NATS Streaming (aka STAN) was an answer to persistence by basically building acks and storage on top of the base NATS protocol, resulting in another protocol on top that are stored as files or backed by a database. STAN has limitations on topic/subs and is designed as single master with multiple failovers but works well if you need a simpler self-contained alternative to Kafka. Later a Raft-based clustering option was added but isn't a great architecture and has a major performance impact. The docs recommend you use the failover model instead.
Liftbridge offers a better version that uses the standard NATS protocol and basically functions as invisible subscribers to the topics and just logs all the messages using multiple Raft groups, which lets you scale out by using more topics. NATS itself has recently been revamped with 2.0 release that adds some major new features and they're working on a better answer to the persisted/distributed log offering.
If you need fast pub/sub for ephemeral messaging then NATS is great. If you need persistence and a single-server is enough throughput then use NATS Streaming (with failover if you need it). If you need more persistence throughput then use Liftbridge. Although once you start getting to these scales I would recommend looking at Kafka (which also has gotten much better with v2.0+) or something like Apache Pulsar which is more advanced and scalable then both. There are also commercial options like Solace with a free tier that are worth checking out.
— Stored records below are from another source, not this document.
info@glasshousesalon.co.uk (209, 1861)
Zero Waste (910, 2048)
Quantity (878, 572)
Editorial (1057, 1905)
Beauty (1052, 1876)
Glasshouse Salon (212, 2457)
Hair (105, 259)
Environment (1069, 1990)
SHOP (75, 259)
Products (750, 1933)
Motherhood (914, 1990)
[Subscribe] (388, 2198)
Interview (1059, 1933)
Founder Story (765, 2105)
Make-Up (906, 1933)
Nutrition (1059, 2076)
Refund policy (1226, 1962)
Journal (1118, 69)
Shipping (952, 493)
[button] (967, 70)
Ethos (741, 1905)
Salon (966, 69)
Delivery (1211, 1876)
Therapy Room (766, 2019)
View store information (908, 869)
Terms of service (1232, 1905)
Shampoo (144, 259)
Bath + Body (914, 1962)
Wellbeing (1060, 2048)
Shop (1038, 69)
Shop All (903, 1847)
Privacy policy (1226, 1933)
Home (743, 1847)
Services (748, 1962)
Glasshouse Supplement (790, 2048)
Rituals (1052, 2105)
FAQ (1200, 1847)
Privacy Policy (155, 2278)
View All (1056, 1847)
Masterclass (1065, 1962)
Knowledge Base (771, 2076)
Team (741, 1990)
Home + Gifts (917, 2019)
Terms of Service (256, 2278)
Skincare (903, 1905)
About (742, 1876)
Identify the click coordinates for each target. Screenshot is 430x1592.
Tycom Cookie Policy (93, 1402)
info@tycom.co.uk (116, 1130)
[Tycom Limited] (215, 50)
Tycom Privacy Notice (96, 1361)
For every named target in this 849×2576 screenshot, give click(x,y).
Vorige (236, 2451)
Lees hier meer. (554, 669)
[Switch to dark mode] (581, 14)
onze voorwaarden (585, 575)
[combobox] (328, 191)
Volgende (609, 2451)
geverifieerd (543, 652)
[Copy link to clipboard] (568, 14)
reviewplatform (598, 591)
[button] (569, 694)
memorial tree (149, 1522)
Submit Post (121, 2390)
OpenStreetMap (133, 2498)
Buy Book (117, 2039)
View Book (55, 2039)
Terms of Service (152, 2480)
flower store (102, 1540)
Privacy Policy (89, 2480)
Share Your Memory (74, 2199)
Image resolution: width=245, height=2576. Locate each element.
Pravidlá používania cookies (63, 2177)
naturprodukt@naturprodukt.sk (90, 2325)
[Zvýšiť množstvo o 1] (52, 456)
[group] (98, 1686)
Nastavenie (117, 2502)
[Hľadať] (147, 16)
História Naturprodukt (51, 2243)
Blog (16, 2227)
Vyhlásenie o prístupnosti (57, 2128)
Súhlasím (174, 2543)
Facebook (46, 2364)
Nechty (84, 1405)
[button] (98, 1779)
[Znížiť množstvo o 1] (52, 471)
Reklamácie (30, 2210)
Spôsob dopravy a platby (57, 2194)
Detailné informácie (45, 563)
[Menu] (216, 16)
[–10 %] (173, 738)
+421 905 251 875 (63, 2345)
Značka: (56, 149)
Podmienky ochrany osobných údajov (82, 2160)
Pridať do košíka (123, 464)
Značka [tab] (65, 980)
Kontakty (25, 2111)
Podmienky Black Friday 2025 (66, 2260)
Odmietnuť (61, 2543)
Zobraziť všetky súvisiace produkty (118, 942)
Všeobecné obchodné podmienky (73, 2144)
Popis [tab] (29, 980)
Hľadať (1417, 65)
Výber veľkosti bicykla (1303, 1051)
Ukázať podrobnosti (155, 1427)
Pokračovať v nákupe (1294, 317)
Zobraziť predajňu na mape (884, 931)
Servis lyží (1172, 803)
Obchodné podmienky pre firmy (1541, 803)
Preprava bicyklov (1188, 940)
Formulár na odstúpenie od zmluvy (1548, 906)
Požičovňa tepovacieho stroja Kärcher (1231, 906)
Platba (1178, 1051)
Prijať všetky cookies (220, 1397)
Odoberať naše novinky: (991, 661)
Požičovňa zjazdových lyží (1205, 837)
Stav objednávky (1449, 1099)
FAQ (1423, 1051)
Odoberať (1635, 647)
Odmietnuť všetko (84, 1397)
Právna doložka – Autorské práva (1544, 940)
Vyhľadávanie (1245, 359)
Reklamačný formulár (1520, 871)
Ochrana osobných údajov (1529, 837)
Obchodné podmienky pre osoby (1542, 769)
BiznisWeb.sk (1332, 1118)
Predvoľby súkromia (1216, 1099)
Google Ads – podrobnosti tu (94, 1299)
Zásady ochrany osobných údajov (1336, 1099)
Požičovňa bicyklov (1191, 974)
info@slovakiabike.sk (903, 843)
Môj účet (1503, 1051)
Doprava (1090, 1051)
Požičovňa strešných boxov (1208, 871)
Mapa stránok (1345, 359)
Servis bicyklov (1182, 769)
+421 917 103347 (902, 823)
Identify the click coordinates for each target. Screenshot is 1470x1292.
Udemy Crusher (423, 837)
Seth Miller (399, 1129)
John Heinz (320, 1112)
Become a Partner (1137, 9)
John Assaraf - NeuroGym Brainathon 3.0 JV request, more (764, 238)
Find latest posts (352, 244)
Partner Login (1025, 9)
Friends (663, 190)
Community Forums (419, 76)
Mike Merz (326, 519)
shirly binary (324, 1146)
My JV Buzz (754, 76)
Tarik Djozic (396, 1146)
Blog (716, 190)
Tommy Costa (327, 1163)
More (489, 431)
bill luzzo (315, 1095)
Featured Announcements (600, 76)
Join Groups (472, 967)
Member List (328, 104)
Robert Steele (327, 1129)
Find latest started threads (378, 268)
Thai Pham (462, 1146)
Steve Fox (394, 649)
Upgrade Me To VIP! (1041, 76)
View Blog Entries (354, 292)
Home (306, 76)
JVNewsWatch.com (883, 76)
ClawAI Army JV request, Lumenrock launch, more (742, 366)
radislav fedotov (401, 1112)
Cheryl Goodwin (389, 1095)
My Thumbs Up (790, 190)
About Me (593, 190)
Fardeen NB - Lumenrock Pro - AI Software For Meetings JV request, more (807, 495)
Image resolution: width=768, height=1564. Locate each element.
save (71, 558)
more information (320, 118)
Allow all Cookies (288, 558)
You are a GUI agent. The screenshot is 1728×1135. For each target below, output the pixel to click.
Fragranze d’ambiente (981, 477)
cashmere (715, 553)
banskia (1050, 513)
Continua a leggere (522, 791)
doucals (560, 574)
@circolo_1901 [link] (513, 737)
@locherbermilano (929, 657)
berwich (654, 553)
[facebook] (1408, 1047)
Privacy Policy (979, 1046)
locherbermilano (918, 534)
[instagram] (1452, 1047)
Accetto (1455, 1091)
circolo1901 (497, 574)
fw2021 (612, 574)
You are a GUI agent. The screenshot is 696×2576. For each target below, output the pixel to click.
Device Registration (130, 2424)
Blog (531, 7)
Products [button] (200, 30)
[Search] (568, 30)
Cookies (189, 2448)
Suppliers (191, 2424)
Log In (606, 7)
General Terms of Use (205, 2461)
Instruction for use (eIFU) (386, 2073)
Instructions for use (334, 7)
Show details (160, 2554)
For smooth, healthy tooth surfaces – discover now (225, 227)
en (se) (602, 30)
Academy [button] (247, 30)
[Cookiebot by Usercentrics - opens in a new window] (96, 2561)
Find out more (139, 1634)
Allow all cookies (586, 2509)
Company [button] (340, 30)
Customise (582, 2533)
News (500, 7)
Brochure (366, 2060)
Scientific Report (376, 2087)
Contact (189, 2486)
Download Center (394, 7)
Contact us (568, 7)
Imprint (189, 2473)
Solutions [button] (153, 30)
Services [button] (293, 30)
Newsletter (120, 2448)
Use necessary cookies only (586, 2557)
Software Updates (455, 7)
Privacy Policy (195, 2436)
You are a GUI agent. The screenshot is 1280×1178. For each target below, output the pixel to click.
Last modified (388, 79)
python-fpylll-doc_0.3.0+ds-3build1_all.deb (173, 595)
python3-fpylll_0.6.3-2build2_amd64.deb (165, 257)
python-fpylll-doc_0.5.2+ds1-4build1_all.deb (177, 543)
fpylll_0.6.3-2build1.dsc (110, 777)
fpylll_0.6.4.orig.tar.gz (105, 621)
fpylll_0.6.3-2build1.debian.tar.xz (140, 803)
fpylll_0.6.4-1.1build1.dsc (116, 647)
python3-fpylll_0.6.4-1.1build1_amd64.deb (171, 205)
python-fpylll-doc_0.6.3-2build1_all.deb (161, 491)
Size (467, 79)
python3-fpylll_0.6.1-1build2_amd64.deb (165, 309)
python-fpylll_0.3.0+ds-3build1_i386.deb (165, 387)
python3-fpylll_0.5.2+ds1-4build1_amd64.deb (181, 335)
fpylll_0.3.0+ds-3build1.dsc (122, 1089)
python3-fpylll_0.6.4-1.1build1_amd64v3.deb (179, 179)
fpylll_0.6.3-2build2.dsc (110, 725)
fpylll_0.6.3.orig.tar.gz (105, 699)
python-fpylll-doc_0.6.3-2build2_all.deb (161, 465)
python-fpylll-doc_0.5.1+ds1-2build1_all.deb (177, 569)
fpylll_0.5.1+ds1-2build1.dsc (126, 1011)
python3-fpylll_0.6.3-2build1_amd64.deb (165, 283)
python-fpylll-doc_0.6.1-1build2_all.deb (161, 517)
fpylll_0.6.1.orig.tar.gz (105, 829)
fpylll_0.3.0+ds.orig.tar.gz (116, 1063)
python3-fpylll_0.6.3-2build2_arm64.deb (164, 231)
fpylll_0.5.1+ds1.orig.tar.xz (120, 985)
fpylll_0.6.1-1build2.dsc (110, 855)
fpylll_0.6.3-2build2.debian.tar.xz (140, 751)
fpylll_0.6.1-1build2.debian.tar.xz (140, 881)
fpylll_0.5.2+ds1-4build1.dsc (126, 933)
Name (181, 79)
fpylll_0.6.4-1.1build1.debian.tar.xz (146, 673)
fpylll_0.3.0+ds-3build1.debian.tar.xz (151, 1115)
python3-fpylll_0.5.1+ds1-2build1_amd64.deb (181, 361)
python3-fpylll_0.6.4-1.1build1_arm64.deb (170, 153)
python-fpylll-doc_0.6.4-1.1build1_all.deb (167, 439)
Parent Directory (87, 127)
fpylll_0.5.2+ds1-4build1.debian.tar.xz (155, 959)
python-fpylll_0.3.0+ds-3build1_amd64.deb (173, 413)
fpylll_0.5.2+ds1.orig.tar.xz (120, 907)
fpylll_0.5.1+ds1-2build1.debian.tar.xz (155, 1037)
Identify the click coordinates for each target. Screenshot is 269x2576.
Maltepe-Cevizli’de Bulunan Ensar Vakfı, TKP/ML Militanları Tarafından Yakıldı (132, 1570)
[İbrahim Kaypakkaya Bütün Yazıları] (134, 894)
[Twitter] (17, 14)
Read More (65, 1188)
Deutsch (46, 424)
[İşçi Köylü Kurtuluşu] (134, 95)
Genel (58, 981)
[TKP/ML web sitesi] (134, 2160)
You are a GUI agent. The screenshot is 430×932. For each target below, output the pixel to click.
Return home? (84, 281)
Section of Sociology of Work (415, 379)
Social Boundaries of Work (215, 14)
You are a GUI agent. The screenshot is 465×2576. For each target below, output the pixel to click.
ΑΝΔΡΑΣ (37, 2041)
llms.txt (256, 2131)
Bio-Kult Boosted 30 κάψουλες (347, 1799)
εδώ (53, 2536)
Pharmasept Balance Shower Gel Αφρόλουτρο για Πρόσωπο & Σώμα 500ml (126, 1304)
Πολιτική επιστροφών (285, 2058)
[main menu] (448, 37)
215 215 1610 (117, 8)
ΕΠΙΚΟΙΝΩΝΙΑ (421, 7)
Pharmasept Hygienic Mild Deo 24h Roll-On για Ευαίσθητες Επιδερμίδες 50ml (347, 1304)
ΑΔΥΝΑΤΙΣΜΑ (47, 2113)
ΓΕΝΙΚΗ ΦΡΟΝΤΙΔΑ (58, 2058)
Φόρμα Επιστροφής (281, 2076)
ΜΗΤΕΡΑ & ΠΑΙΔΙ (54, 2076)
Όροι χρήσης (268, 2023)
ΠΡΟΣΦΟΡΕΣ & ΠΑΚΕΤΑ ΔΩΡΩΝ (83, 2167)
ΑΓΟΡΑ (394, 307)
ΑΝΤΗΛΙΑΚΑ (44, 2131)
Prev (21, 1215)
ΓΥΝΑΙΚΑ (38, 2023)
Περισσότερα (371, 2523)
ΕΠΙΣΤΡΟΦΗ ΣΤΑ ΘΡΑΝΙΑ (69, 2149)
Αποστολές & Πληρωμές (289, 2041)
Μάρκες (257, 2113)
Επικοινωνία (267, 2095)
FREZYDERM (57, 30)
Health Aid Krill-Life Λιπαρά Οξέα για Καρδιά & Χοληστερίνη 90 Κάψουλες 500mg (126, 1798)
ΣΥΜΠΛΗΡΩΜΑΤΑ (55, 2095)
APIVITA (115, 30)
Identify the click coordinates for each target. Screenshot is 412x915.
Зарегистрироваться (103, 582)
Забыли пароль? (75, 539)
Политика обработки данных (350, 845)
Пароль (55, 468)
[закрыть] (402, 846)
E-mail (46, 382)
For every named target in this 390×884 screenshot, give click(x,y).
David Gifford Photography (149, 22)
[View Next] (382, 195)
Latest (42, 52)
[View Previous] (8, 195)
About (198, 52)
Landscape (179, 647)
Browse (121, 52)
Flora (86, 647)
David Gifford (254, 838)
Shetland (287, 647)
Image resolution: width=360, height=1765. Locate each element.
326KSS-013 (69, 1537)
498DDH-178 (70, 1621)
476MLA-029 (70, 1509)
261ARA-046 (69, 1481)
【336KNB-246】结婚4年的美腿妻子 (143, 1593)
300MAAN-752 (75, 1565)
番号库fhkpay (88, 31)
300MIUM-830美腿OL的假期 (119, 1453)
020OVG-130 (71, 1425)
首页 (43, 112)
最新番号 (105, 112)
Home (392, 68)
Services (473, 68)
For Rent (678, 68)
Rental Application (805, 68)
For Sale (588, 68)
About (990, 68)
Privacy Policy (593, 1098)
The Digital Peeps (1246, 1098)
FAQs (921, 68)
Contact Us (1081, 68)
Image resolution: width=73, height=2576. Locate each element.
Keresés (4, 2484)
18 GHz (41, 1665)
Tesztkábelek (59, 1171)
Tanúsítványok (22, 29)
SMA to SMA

Just to clarify, Liftbridge relies on a single Raft group used purely for metadata replication, i.e. control plane, not data plane. Streams themselves are replicated using a protocol very similar to Kafka (ISR-based with followers fetching messages from the leader's log).
The intro blog [1] mentioned in my other comment gives a detailed run-down of differences between the two. Not sure it can be summarized any more succinctly so I'll just paste an excerpt here:
"NATS Streaming provides a similar log-based messaging solution. However, it is an entirely separate protocol built on top of NATS. NATS is an implementation detail—the transport—for NATS Streaming. This means the two systems have separate messaging namespaces—messages published to NATS are not accessible from NATS Streaming and vice versa. Of course, it’s a bit more nuanced than this because, in reality, NATS Streaming is using NATS subjects underneath; technically messages can be accessed, but they are serialized protobufs. These nuances often get confounded by first–time users as it’s not always clear that NATS and NATS Streaming are completely separate systems. NATS Streaming also does not support wildcard subscriptions, which sometimes surprises users since it’s a major feature of NATS.
As a result, Liftbridge was built to augment NATS with durability rather than providing a completely separate system. To be clear, it’s still a separate server, but it merely acts as a write-ahead log for NATS subjects. NATS Streaming provides a broader set of features such as durable subscriptions, queue groups, pluggable storage backends, and multiple fault-tolerance modes. Liftbridge aims to have a relatively small API surface area.
The key features that differentiate Liftbridge are the shared message namespace, wildcards, log compaction, and horizontal scalability. NATS Streaming replicates channels to the entire cluster through a single Raft group, so adding servers does not help with scalability and actually creates a head-of-line bottleneck since everything is replicated through a single consensus group (n.b. NATS Streaming does have a partitioning mechanism, but it cannot be used in conjunction with clustering). Liftbridge allows replicating to a subset of the cluster, and each stream is replicated independently in parallel. This allows the cluster to scale horizontally and partition workloads more easily within a single, multi-tenant cluster."
Good explanation, but I feel like that needs to be "bottom line up front": the last two sentences are the most important,
"Liftbridge allows replicating to a subset of the cluster, and each stream is replicated independently in parallel. This allows the cluster to scale horizontally and partition workloads more easily within a single, multi-tenant cluster."
Can anyone speak to the current state of each project, pros & cons?